** Directive a **
Answer these questions about the article on Twitter's account removals.
(i) How many accounts were in the larger spam network that the six thousand deleted accounts belonged to?
(ii) What is the name of the Saudi Arabia-based social media marketing and management company that Twitter said was behind the platform manipulation?
(iii) What happened to the accounts of that company's senior executives?

** Reading passage **
The Six Thousand Accounts were part of a Larger Spam Network of 88,000

On casual observation, there appears to be a surge in bogus accounts attempting to manipulate on Twitter recently and now this has been confirmed, partially, with six thousand accounts deleted with Twitter disclosing the inauthentic behavior and violations as well as the State-backed Source (Saudia Arabia) in its blog today.

The disclosure shows some very interesting tricks that various bad actors are using to try and mask their true intent in order to “survive” longer on the platform without having their accounts deleted.

According to the Twitter blog the Saudi Arabian government backed accounts were engaging in retweeting, liking and replying, using automation, in order to mask tweets with a political agenda favorable to Saudi Interests.

The method of masking the true goal of an account that is an automated spam bot is becoming more common based on our observations of the platform. Accounts favorable to Trump, that appear inauthentic (robots) will retweet and even retweet liberal content, such as tweets favorable to AOC, to mask their intent. Then, if the account is followed, pro-Trump spam is sent via private direct messages, for example.

As the Tricks get Deeper and the Stakes Higher, Twitter must also Evolve in its Response

It appears that , with this report on the eighty-eight thousand account take down, Twitter is learning and following as these attempts to avoid detection are created, developed and implemented.

Twitter also disclosed that a social media marketing and management company based in Saudi Arabia called Smaat was behind the platform manipulation. The company has also been “permanently” banned from using Twitter due to the activity. In an interesting additional action, the accounts of senior executives of the company were also deleted and the persons banned.

The company used third party automation services to produce high volumes of activity related to non-political content. This, based on the content, is not necessarily against Twitter policy as such amplification of non-political content in allowed. In this case, however, the high volume of activity was used to mask the political content that was interspersed in the “storm” of activity.

Here is the quote from Twitter that serves as a comment on the action and what they intend for future cases:

“We exist to serve the public conversation around the world. To this end, we’ll continue to take strong enforcement action against any state-backed information campaigns which undermine our company’s mission, principles, and policies.”

** Input **

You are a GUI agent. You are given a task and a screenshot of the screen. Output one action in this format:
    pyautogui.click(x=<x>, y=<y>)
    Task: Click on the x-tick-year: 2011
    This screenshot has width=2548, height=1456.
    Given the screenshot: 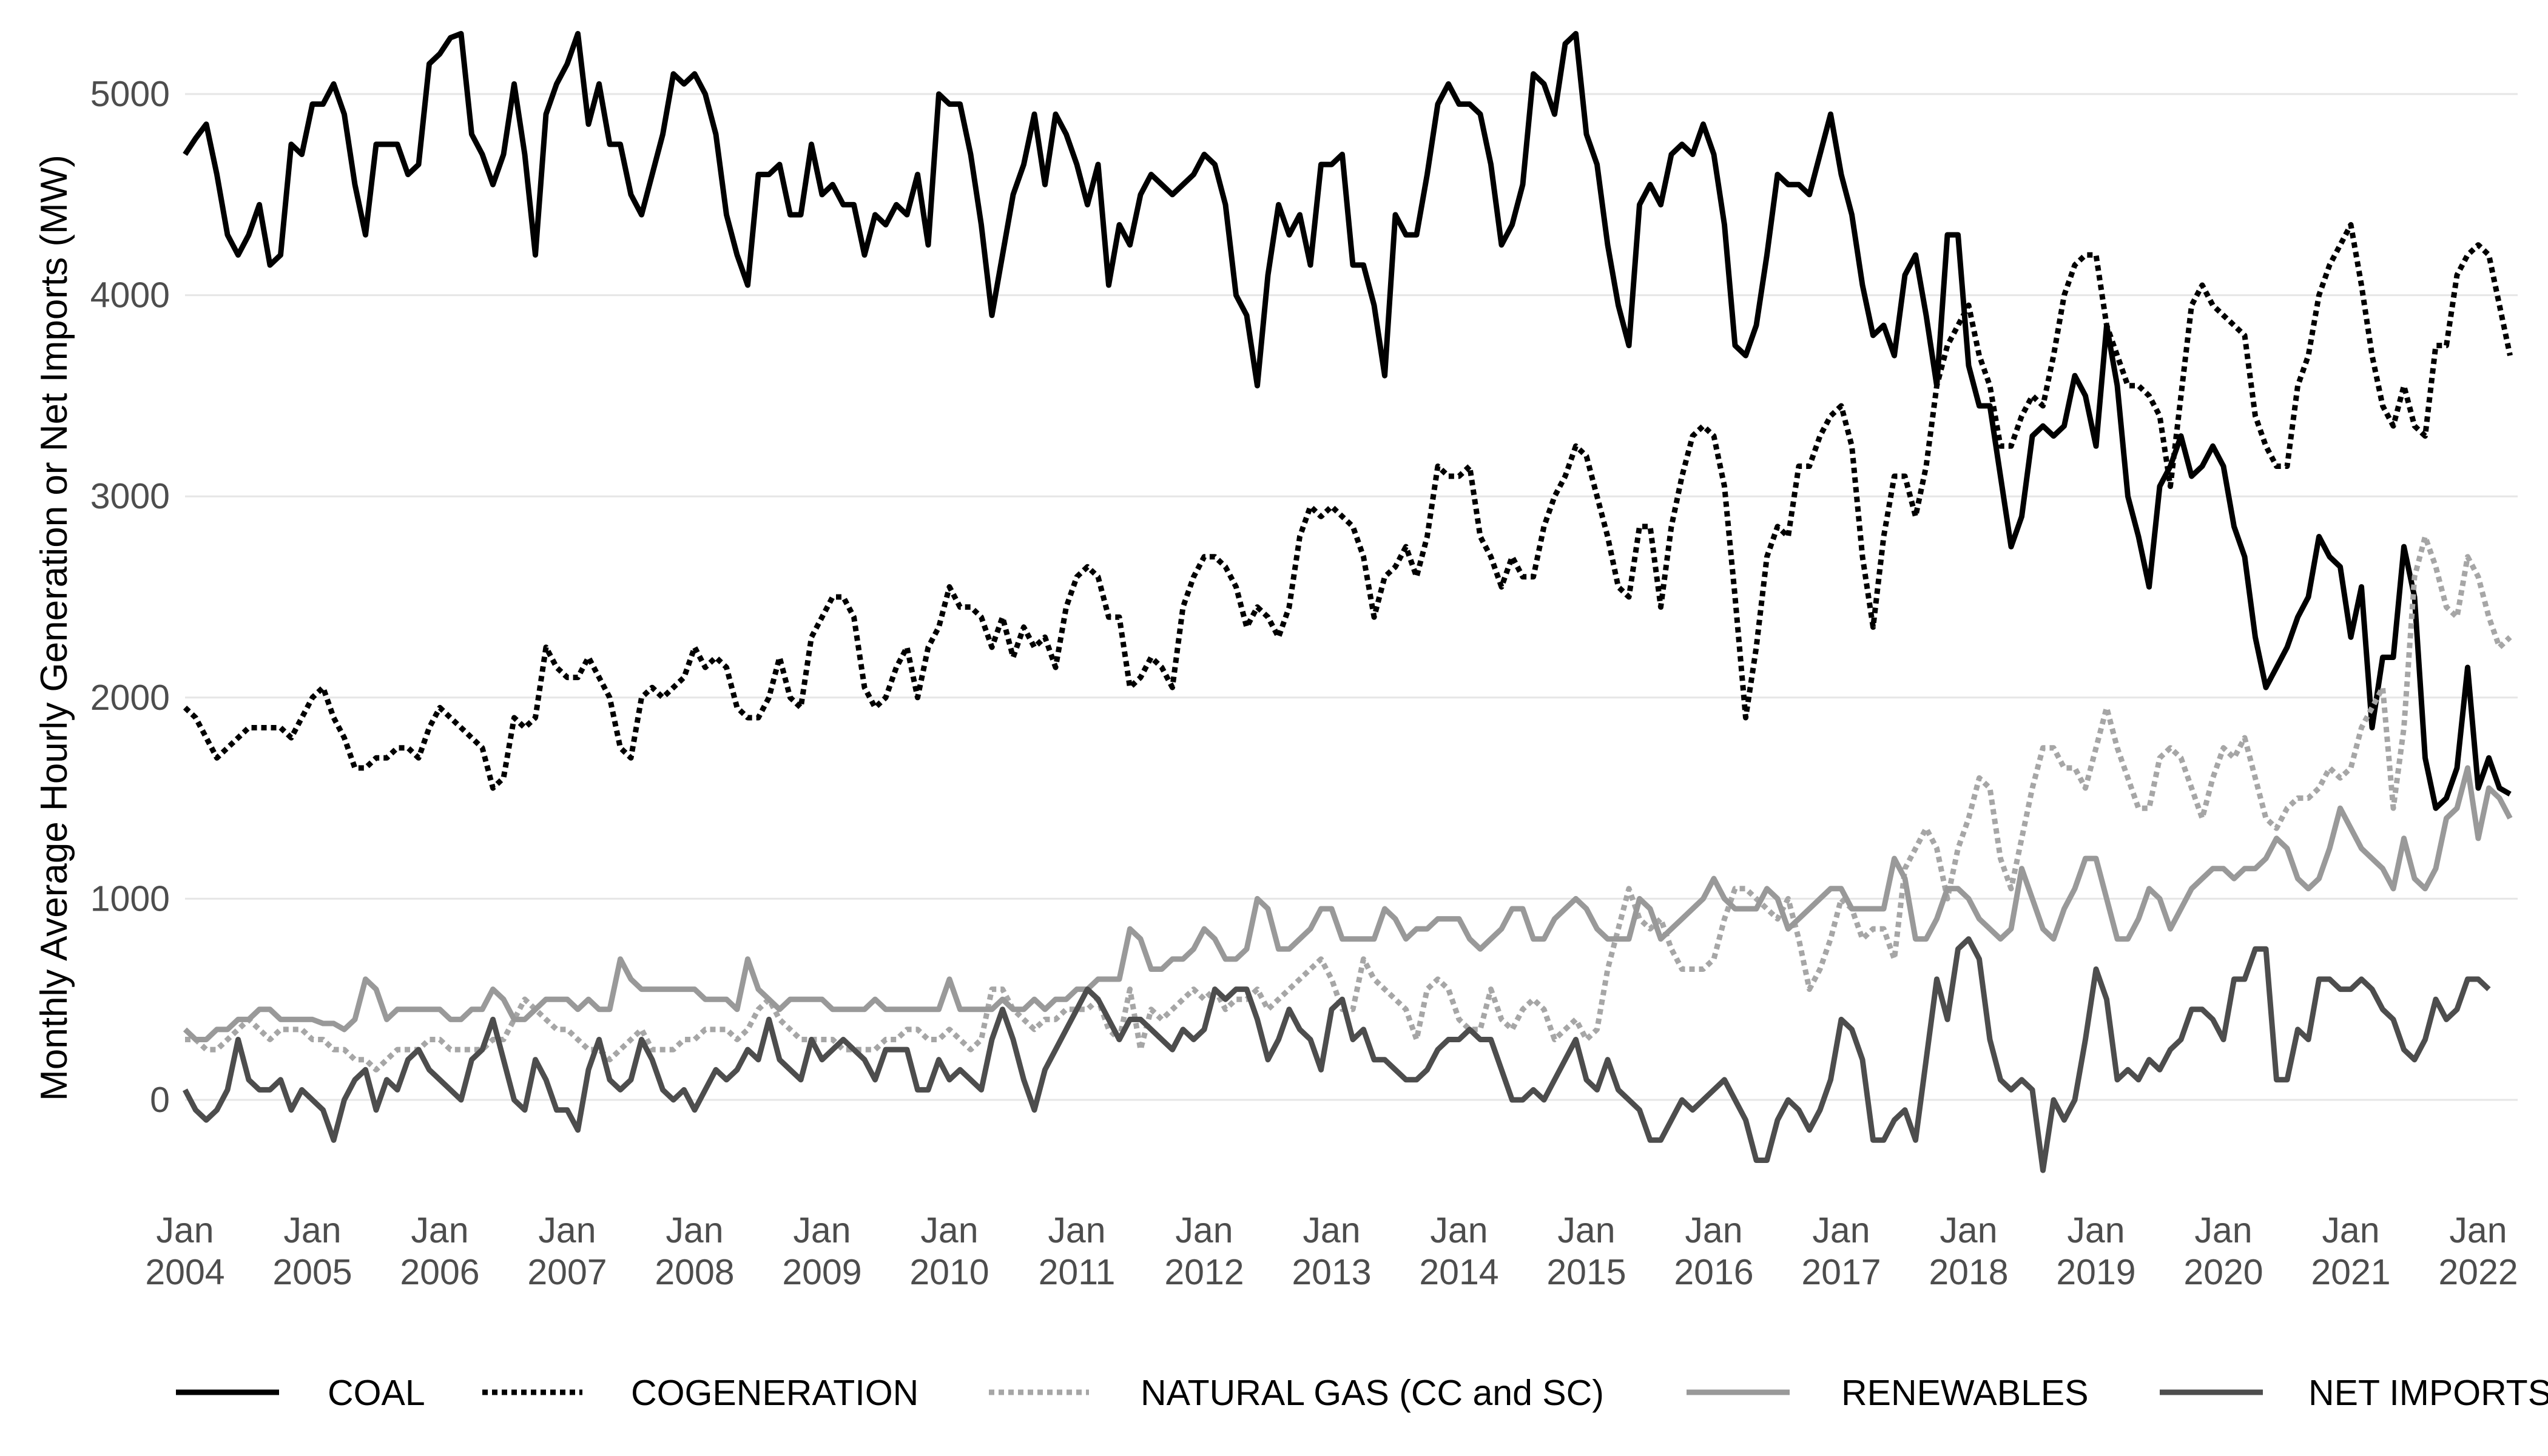 What is the action you would take?
    pyautogui.click(x=1078, y=1272)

** Directive b **
Put the lines of the records into a JSON list of strings, one string per line and blank lines left out. Start with the first line of the records and continue through the line containing "This screenshot has".

** Answer area a **
(i) 88,000 accounts.
(ii) Smaat.
(iii) Their accounts were deleted, and the persons were banned.

** Answer area b **
[
  "You are a GUI agent. You are given a task and a screenshot of the screen. Output one action in this format:",
  "    pyautogui.click(x=<x>, y=<y>)",
  "    Task: Click on the x-tick-year: 2011",
  "    This screenshot has width=2548, height=1456."
]